Ce qu'« est un homme » a aussi été associé à des personnages masculins présentés par les médias. Cette identification de la masculinité, à des modèles connus seulement par les médias, a également été rapportée dans les travaux de Lajeunesse, 2007 et Roy, 2008. Ces auteurs ont mentionné une association de l'idéal de masculinité à des sportifs, à des hommes riches et célèbres, comme les vedettes du rock. Dans cette étude, l'idéal d'homme a été associé à des hommes qui ont accompli de grands exploits, mais il est évident que la possibilité de réussir, comme eux l'ont fait, n'est pas la même pour tous les hommes. Même si ces modèles sont inatteignables, ils guident et déterminent l'idéal de masculinité à atteindre. Cette association, de la masculinité à un idéal, amène les hommes à développer des comportements dans le but de se conformer à la vision d'homme qui en résulte (Pleck, 1995). Cet auteur mentionne que les hommes vont, dans certaines circonstances, se soumettre à des situations extrêmes pour se conformer aux exigences de leur idéal de masculinité.

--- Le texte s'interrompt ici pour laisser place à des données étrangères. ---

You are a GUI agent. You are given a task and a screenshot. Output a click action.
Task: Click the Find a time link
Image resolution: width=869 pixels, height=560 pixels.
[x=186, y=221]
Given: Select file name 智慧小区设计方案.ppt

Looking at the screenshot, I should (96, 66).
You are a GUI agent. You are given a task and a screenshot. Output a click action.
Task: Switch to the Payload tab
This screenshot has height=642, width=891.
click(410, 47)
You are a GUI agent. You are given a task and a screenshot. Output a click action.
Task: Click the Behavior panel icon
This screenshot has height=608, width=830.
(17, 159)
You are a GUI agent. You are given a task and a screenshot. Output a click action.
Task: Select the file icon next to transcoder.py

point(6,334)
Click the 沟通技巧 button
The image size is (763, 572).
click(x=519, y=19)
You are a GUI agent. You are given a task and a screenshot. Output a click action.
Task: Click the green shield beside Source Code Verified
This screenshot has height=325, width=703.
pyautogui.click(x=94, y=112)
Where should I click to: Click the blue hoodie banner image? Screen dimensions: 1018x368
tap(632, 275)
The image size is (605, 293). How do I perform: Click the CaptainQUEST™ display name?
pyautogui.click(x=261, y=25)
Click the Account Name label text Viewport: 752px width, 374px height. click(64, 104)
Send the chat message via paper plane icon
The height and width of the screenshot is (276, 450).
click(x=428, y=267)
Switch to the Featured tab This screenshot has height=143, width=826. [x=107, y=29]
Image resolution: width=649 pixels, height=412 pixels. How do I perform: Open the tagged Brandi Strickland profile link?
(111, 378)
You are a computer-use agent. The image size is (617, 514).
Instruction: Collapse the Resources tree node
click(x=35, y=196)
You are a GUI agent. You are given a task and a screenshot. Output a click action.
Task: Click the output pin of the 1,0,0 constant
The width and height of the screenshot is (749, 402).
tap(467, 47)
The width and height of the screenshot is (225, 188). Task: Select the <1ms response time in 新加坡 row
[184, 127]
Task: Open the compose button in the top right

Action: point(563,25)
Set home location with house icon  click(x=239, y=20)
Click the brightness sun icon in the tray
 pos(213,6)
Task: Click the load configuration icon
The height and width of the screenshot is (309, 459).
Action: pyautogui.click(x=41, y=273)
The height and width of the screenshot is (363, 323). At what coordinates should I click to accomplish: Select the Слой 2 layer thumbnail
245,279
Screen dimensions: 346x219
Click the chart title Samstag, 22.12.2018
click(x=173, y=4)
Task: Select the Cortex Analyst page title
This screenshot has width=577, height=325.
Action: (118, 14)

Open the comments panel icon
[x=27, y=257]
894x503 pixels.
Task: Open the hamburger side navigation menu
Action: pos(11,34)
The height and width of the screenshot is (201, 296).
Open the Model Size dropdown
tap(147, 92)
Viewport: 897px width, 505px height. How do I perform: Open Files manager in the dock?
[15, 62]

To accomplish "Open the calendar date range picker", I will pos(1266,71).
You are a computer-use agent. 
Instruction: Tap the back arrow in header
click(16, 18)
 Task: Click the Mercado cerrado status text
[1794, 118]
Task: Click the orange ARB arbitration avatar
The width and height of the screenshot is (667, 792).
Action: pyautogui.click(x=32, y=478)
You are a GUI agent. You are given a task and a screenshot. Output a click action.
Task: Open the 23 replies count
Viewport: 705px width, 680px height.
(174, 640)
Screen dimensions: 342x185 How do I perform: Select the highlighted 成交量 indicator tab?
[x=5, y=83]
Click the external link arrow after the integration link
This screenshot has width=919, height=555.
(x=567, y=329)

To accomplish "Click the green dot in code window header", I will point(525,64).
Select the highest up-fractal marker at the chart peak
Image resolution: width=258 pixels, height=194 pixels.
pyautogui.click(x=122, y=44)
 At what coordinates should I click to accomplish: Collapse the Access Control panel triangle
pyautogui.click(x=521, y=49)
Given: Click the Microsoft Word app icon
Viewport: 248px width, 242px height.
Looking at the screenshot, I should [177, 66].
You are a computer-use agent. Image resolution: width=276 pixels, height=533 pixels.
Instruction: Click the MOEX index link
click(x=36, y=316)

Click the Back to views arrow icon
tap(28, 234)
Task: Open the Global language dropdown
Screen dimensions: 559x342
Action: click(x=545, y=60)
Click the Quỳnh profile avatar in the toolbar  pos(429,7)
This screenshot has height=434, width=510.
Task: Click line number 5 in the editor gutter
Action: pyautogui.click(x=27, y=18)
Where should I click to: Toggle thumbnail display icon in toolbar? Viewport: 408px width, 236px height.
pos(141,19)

Il est connu que l'image divulguée par les médias, à propos d'athlètes, d'artistes ainsi que de personnes riches et célèbres est idéalisée. Il n'est pas habituel de voir apparaître, dans les médias, un joueur de hockey qui pleure ou encore un boxeur qui dit avoir peur d'affronter son adversaire, même si cela représente des possibilités tout à fait plausibles. Les hommes, dont leur idéal de masculinité est associé à de modèles d'hommes vus dans les médias, ont

probablement plus de chance d'adopter des comportements dans le but de se rapprocher de la vision de masculinité qui en résulte, désirant être comme ces hommes.